◆ SET PROBLEM ◆
Rewrite everything from the line containing "Locate an element on the screen. The image" down to the line containing "close is located at coordinates (1341, 10).", both included, as a JSON list of strings with one string per line and blank lines omitted.

Start

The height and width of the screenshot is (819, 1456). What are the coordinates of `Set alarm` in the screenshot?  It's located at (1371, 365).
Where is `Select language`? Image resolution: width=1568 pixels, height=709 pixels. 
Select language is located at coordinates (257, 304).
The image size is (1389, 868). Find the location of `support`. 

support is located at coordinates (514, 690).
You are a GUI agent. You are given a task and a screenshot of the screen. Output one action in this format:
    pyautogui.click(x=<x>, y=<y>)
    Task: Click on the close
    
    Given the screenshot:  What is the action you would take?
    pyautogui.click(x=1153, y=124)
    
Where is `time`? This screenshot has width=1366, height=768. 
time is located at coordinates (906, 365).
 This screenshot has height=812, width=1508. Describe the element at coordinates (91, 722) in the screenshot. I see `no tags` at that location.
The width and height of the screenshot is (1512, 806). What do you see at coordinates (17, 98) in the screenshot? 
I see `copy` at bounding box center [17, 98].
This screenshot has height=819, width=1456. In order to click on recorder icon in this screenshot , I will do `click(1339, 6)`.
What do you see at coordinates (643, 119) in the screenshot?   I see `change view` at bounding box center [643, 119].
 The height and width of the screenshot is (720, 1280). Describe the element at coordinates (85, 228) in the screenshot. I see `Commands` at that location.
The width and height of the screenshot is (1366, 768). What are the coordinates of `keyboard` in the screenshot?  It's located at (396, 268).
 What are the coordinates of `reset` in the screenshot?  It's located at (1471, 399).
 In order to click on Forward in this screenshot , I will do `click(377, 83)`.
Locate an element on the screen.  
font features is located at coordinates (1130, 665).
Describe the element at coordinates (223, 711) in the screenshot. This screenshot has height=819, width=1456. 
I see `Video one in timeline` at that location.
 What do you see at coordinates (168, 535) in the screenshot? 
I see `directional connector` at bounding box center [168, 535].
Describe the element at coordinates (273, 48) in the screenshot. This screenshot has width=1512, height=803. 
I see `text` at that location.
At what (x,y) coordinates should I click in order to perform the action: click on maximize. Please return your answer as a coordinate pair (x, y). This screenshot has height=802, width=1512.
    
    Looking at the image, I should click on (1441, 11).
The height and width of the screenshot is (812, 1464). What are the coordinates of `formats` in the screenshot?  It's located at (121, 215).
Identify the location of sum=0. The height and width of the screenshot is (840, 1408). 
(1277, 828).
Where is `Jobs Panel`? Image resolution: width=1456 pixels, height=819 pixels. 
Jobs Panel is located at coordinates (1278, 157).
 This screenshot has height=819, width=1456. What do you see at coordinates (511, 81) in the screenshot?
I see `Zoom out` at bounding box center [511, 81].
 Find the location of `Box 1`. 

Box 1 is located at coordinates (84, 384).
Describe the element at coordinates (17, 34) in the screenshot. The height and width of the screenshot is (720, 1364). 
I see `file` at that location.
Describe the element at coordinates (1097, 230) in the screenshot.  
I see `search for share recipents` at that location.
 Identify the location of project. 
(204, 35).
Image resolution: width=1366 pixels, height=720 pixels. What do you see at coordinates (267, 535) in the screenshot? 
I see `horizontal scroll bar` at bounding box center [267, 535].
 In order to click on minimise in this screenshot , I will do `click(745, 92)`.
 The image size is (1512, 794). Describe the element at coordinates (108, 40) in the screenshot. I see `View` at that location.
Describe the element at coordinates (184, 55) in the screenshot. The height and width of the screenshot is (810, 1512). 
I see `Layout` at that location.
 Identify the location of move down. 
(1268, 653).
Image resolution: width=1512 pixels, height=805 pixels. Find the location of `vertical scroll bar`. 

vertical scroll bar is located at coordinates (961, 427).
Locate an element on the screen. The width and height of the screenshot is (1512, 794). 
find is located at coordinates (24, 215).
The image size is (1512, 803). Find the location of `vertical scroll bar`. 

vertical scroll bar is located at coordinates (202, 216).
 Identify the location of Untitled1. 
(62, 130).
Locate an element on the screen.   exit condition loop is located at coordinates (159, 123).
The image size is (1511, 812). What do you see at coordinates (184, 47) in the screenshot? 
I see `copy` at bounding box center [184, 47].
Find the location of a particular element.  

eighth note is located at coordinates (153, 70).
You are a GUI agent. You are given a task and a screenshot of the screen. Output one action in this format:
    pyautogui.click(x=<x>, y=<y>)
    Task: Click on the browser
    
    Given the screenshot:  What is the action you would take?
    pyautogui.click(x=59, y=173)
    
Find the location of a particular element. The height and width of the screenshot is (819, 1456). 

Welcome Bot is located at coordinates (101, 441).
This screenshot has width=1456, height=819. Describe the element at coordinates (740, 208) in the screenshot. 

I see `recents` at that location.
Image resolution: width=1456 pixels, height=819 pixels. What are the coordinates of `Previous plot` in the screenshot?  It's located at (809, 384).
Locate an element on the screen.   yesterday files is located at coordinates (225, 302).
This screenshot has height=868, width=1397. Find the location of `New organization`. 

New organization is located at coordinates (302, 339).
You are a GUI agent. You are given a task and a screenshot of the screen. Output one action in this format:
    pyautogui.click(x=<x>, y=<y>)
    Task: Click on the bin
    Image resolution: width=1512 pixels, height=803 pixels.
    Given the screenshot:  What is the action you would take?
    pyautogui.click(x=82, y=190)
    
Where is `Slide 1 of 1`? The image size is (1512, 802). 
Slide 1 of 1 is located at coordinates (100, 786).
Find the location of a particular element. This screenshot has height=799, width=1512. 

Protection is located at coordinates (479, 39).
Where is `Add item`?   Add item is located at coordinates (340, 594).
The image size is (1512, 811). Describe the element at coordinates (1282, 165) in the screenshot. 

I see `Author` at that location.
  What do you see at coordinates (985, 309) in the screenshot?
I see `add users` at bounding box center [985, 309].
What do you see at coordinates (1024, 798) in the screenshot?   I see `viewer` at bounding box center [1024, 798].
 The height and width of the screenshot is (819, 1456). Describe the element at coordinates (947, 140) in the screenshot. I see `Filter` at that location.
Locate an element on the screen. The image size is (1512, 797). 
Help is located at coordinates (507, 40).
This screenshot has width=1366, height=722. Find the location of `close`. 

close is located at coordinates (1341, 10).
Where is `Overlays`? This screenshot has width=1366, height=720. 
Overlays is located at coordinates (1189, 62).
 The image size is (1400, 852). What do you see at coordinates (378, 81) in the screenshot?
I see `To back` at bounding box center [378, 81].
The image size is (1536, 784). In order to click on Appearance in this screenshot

End

◆ SOLUTION TO THE PROBLEM ◆
[
  "Locate an element on the screen. The image size is (1512, 797). ",
  "Help is located at coordinates (507, 40).",
  "This screenshot has width=1366, height=722. Find the location of `close`. ",
  "close is located at coordinates (1341, 10)."
]